- [Brief]: Lift out all lines below that contain "agent".
═════ Data excerpts ═════
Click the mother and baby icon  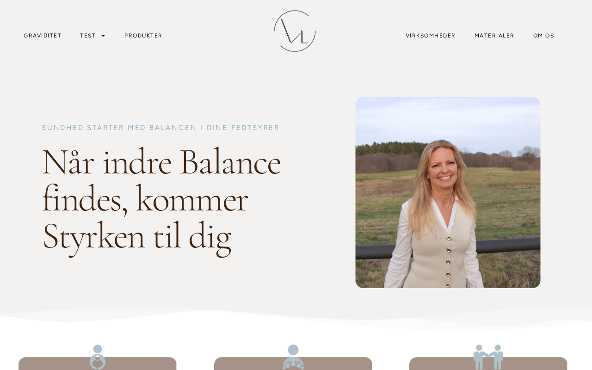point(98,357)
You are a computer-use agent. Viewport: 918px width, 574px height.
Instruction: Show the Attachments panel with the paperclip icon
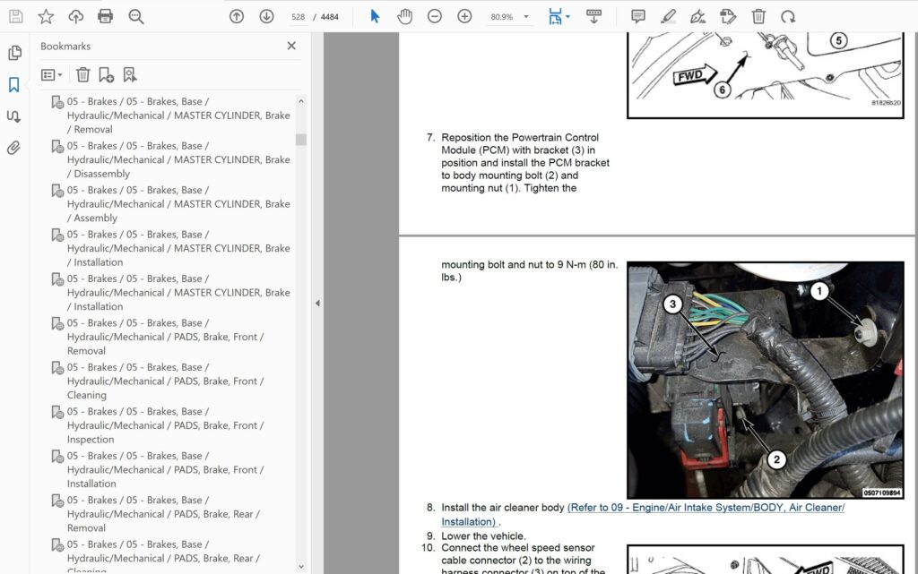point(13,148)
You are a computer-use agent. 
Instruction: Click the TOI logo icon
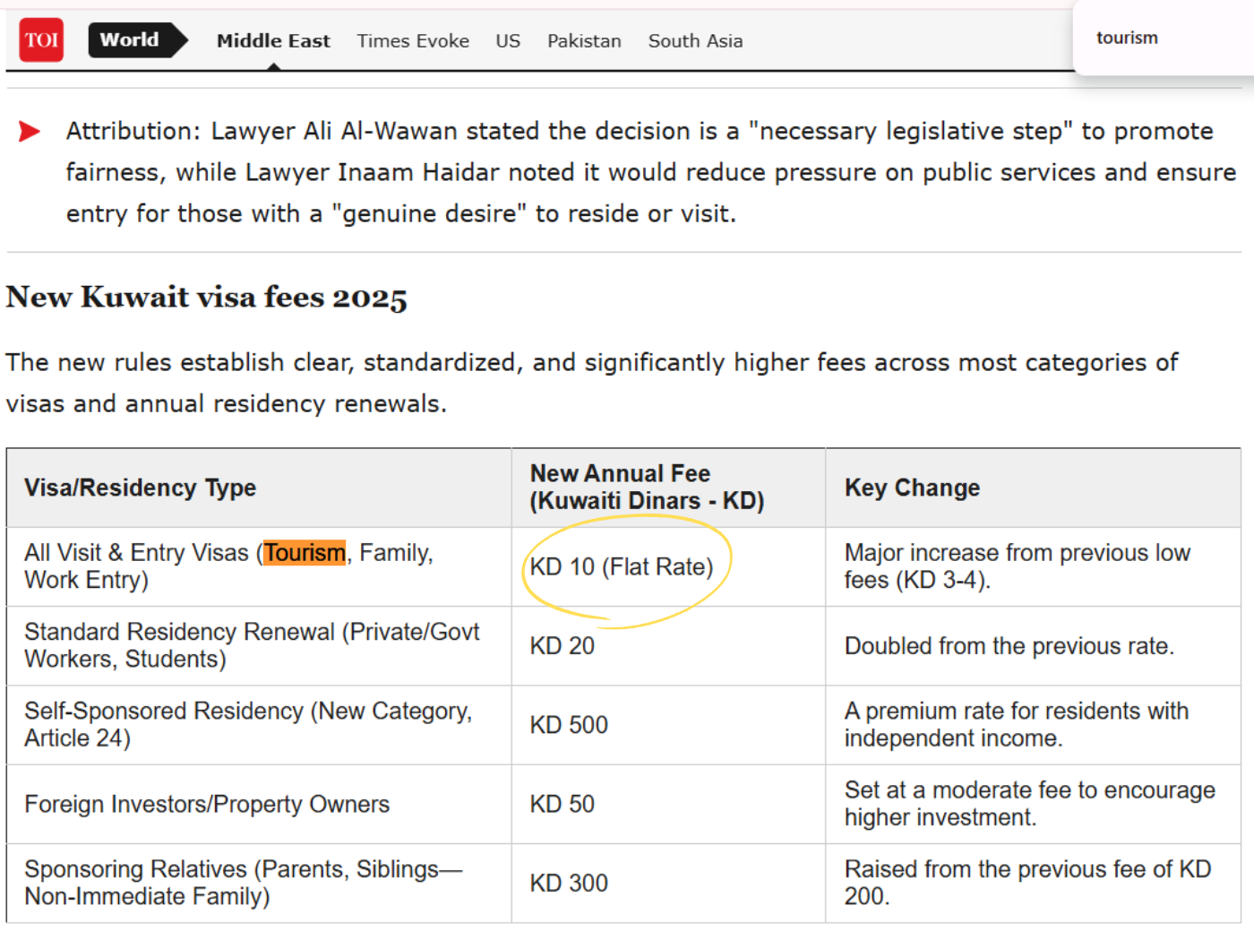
═════
- [Answer below]:
You are a computer-use agent. Viewport: 918px width, 574px height.
You are a computer-use agent. 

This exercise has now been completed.